Why Rs 1000-Cr Movies Should Have Alarm Bells Ringing
Part two of the Jawan package
As this article is being written, there’s news that Shah Rukh Khan-starrer ‘Jawan’ has breached the Rs 1000-crore mark in gross earnings in the domestic and overseas markets combined. The movie achieved the feat in 18 days flat – a record. ‘Pathaan’, the actor’s earlier release this year, also had a Rs 1000-crore plus collection. Trade pundits predict Shah Rukh’s next ‘Dunki’, directed by Rajkumar Hirani, the man with the Midas touch, to go even higher in earnings.
Clearly, Shah Rukh’s releases this year have raised the bar for the film industry incredibly high. The commercial merit of any other movie coming out next would henceforth be judged against the benchmark set by these. Even the artistic accomplishment of cinema wouldn’t escape the pressure of the benchmark. Now that even the layfolk have started talking about collections and opening records, it’s worthwhile getting deeper into the trend that is entrenching itself as normal.
Should we be celebrating Rs 1000-crore movies or should we be looking at them with a tinge of alarm?
It is not everyday that a movie draws in so many people into theatres. It’s a reason to rejoice when we have two doing it in a short span of time. Not long ago, experts were making gloomy forecasts about the industry, claiming the audience had lost interest in the big screen experience, thanks to the OTT boom, shrinking fan fascination with stars and mediocre content routinely peddled by filmmakers. Single theatres in small towns had started shutting shop and multiplexes were struggling with poor earnings. The Covid pandemic was the proverbial last straw on the camel’s back. It pushed an already struggling industry to the point of no return.
Amid the scenario of gloom and doom, Hindi cinema desperately prayed for the audience to return to the big screen, but had no clue to how to make the miracle happen. Hindi versions of Southern movies such as RRR and KGF (Chapters 1 and 2) did exceedingly well but redemption for their Hindi counterparts was nowhere in sight.
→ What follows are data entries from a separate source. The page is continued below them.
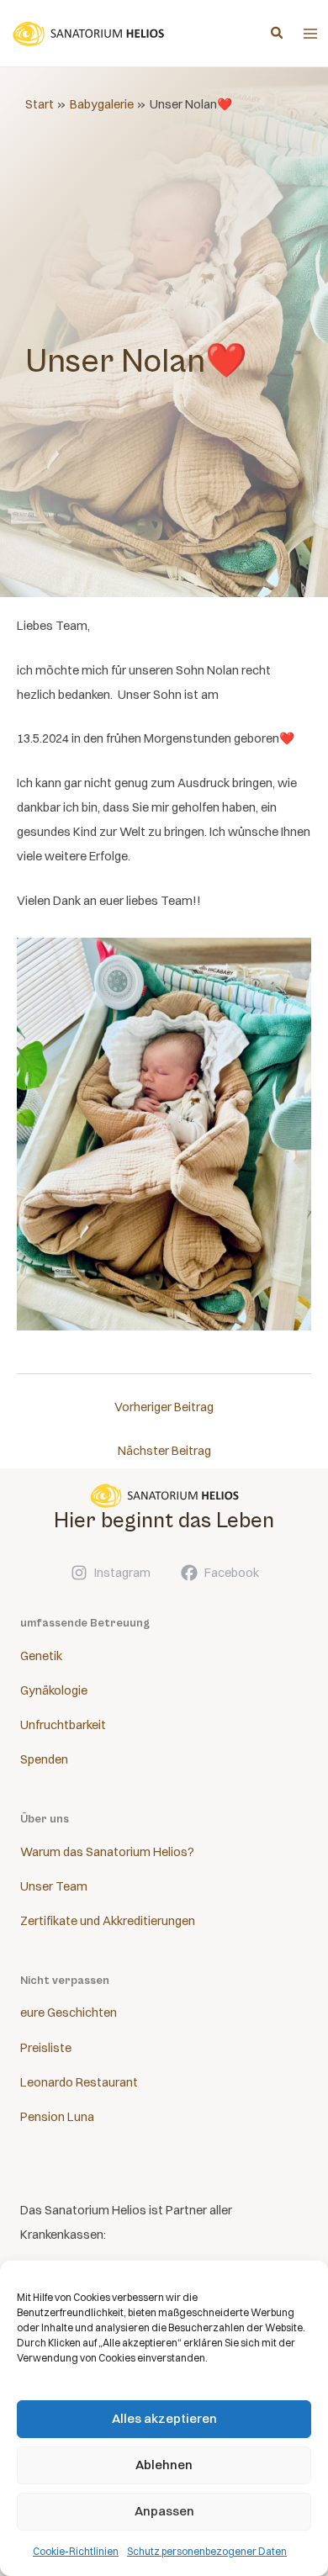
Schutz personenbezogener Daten (207, 2551)
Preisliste (45, 2047)
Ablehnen (164, 2465)
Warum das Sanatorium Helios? (107, 1851)
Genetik (41, 1656)
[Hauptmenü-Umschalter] (310, 33)
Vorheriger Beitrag (164, 1407)
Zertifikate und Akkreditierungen (107, 1920)
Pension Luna (57, 2116)
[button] (277, 34)
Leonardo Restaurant (79, 2082)
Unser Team (53, 1886)
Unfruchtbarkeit (63, 1724)
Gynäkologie (53, 1690)
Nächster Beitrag (164, 1450)
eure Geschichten (68, 2012)
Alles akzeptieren (164, 2418)
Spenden (44, 1759)
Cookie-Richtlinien (76, 2551)
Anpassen (164, 2511)
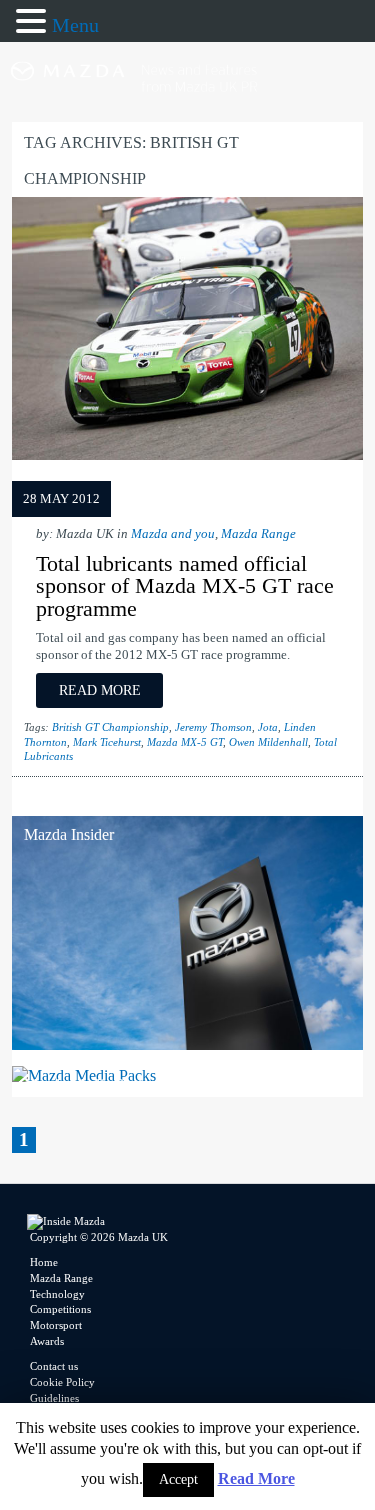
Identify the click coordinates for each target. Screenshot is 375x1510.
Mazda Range (258, 534)
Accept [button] (178, 1479)
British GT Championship (110, 727)
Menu (75, 25)
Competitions (60, 1309)
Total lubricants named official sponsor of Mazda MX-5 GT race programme (185, 586)
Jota (268, 727)
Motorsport (56, 1325)
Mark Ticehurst (107, 742)
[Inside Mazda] (187, 110)
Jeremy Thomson (213, 727)
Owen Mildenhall (268, 742)
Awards (47, 1341)
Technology (57, 1294)
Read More (256, 1478)
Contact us (54, 1366)
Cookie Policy (62, 1382)
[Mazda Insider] (187, 1044)
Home (44, 1262)
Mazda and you (173, 534)
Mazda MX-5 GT (185, 742)
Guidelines (54, 1398)
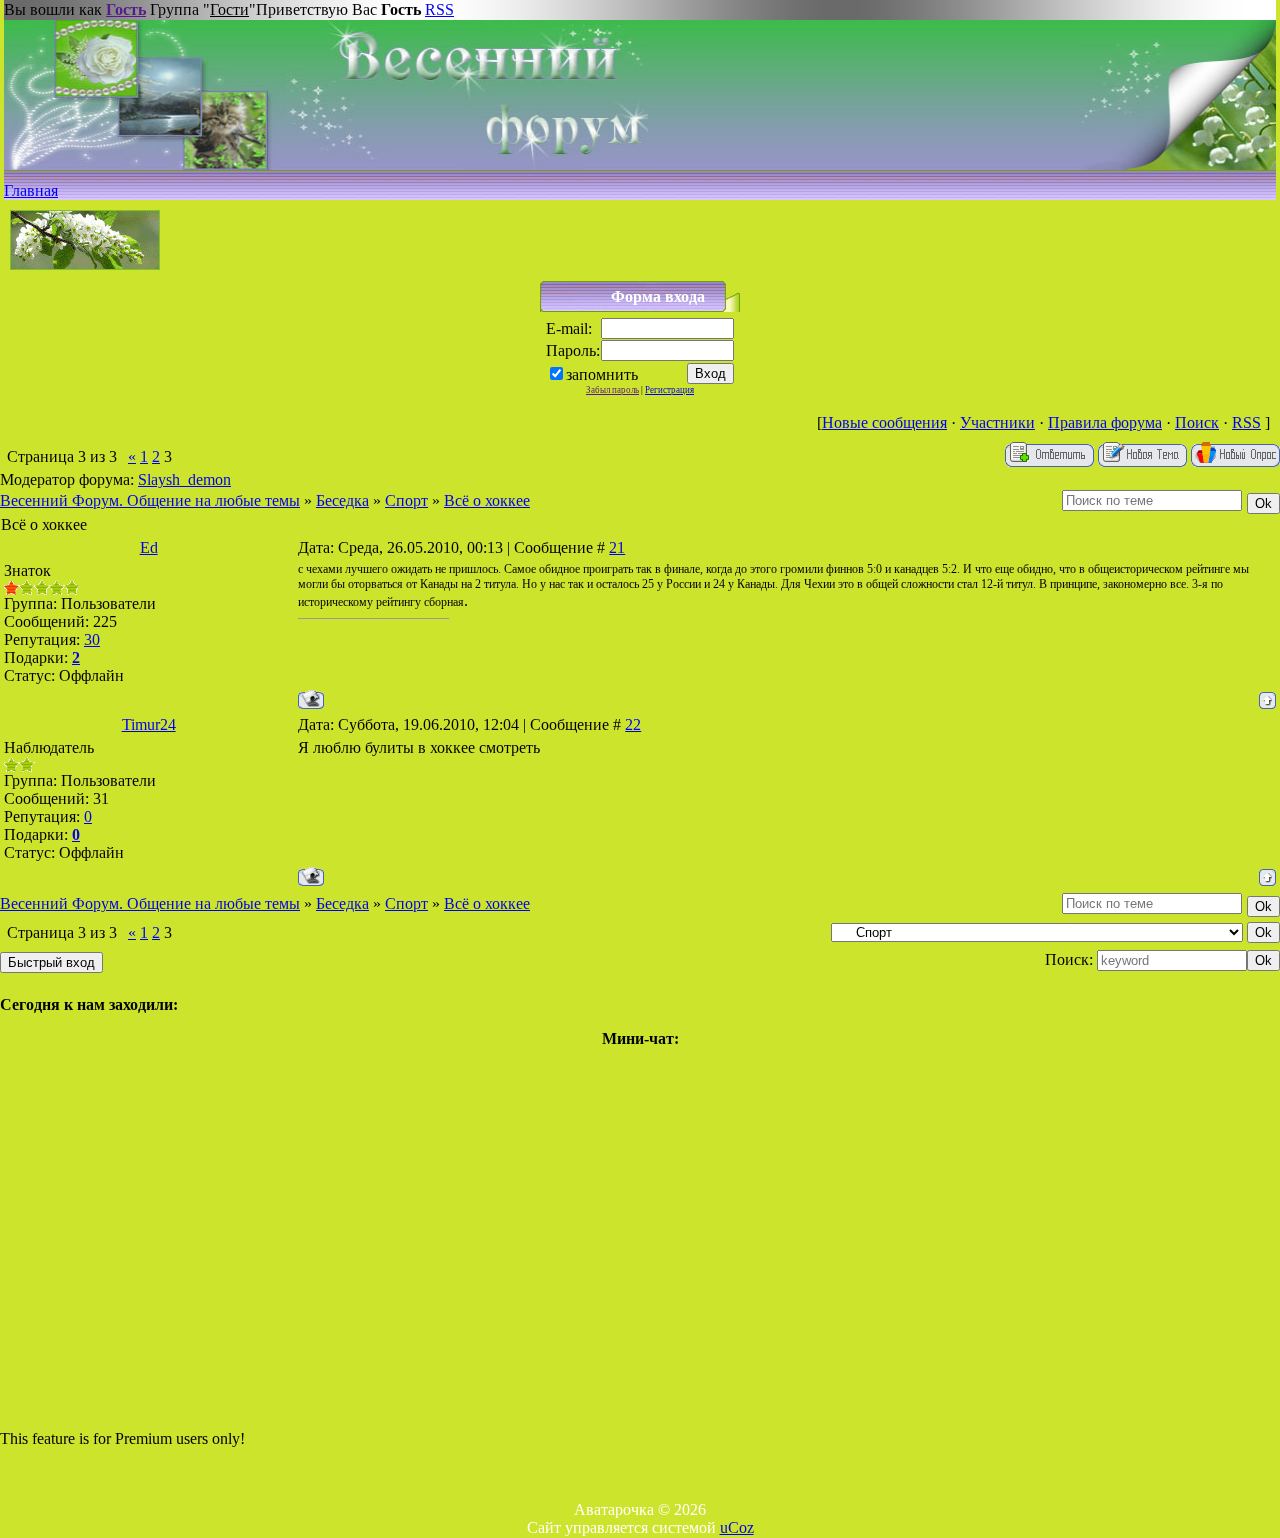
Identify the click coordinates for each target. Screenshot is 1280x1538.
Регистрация (669, 390)
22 (633, 724)
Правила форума (1105, 422)
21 (617, 547)
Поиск (1197, 422)
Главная (31, 190)
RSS (439, 9)
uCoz (737, 1527)
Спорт (406, 500)
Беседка (342, 500)
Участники (997, 422)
Then came ‘Pathaan’ riding on the star power of Shah Rukh, Sunny Deol-starrer ‘Gadar 2’ and ‘Jawan’. ‘Gadar 2’ didn’t enter the Rs 1000-crore club but was able to pull in audiences in droves to theatres. After ‘Jawan’, the sinking industry appears to have rediscovered balance. Stars have regained their glitter. The general impression is that nothing can go bad again.
So far so good. Let’s look at the flip side. Now that the benchmark is set, all filmmakers would strive to hit it, if not go beyond. It would be a matter of vanity for big names in the filmdom, including actors and directors. Budgets would bloat, so would dependence on technology rather than creativity. All this would come at a cost: compromise on quality.
Since going massy is the key to commercial success these days, everyone would try taking that route. Massy means going back to crowd-pleasing tropes again and again, and creating more and more of what are called ‘siti maar’ (whistling) moments. We notice that trend in the mainstream southern film industry already. The emphasis on appealing to the lowest common denominator in the audience continually entails sacrifices on the intelligence quotient. Logic, realism and rationality take a back seat in story-telling. So does creativity, the end result of it being filmmakers shying away from offering interesting ideas and concepts to the viewers. The dumbing down from both sides would kill experimentation.
Veteran actors Nana Patekar and Naseeruddin Shah in recent interviews voiced concern at the trend. They opined that the film audience won’t mature this way and stay unreceptive to new ideas. By peddling cheap thrills all the time we could be infantilising them, never allowing them to grow beyond children’s comic book level. To be honest, none of the above mentioned movies was great in terms of content. As creative imagination goes, they were pretty ordinary. If all subsequent movies take these as the standard template then we are in for bad times.
So the euphoria over Rs 1000-crore movies needs to be tempered. It is good that the audience is back in theatres; filmmakers now have the responsibility to keep them engaged with good cinema and help them evolve. It would be a win-win for both.